Thomas Edward Bray  (born April 30, 1954) is an American actor and writer perhaps best known for his role as Murray "Boz" Bozinsky in the detective TV series Riptide. He made his film debut in the slasher film The Prowler (1981) and later appeared in John Carpenter's Prince of Darkness (1987), and The Horror Show (1989). His work has been primarily in television, and his most recent credit was in 2012 on an episode of the TNT series Leverage. 
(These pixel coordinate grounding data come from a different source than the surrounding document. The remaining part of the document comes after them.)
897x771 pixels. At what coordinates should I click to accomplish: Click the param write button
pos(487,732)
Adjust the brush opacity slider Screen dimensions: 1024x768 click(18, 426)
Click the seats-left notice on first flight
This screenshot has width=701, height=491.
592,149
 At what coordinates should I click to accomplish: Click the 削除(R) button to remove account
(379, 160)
Bray was a drama teacher and also taught television studies.

Life and career
Bray was born and raised in Lawrenceville, New Jersey. His first television role was in the short-lived TV series Breaking Away as Cyril. Later on in the 1980s, he starred in the TV series Harry with Alan Arkin. In 1990, he did the voice of Wilbur Finletter in the cartoon series Attack of the Killer Tomatoes: The Animated Series and voices in other animated works.
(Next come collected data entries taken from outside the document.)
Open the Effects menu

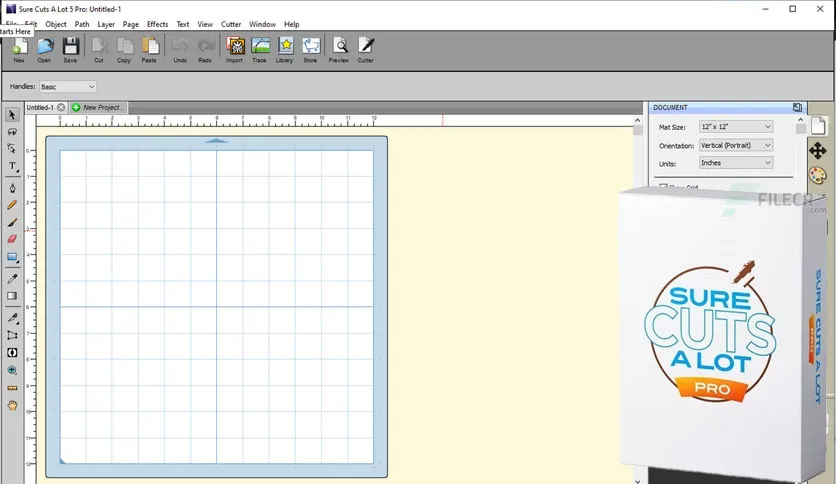tap(157, 24)

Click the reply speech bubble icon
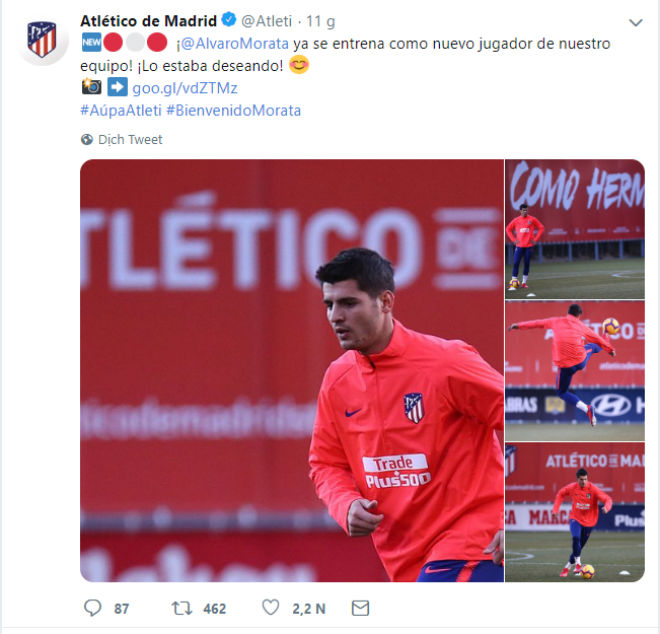pyautogui.click(x=93, y=608)
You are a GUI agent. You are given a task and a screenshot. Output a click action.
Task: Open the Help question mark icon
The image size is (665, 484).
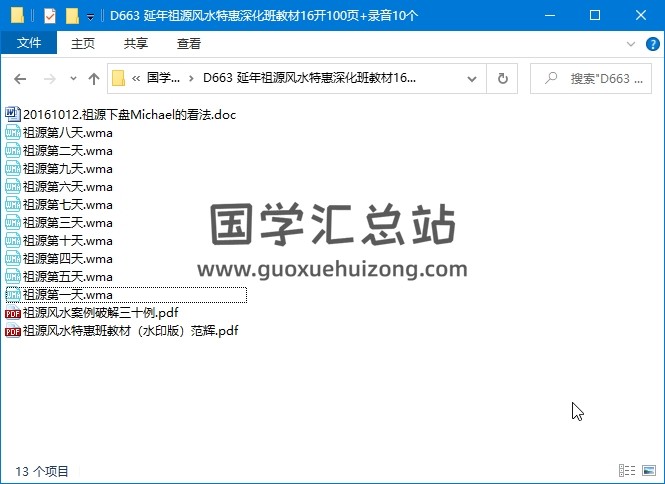[651, 44]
His first feature film was in the 1981 film The Prowler. He has appeared in other films, like the comedy Burglar, director John Carpenter's  Prince of Darkness, DeepStar Six and The Horror Show. Bray appeared in the TV movie Lady Mobster.

He became a writer and producer for television, including Designing Women, Now and Again, Fired Up, and Nash Bridges.

He was a drama teacher at Five Oaks and Rachel Carson Middle School as well as taught television studies at Portland State University. He is the father to three children.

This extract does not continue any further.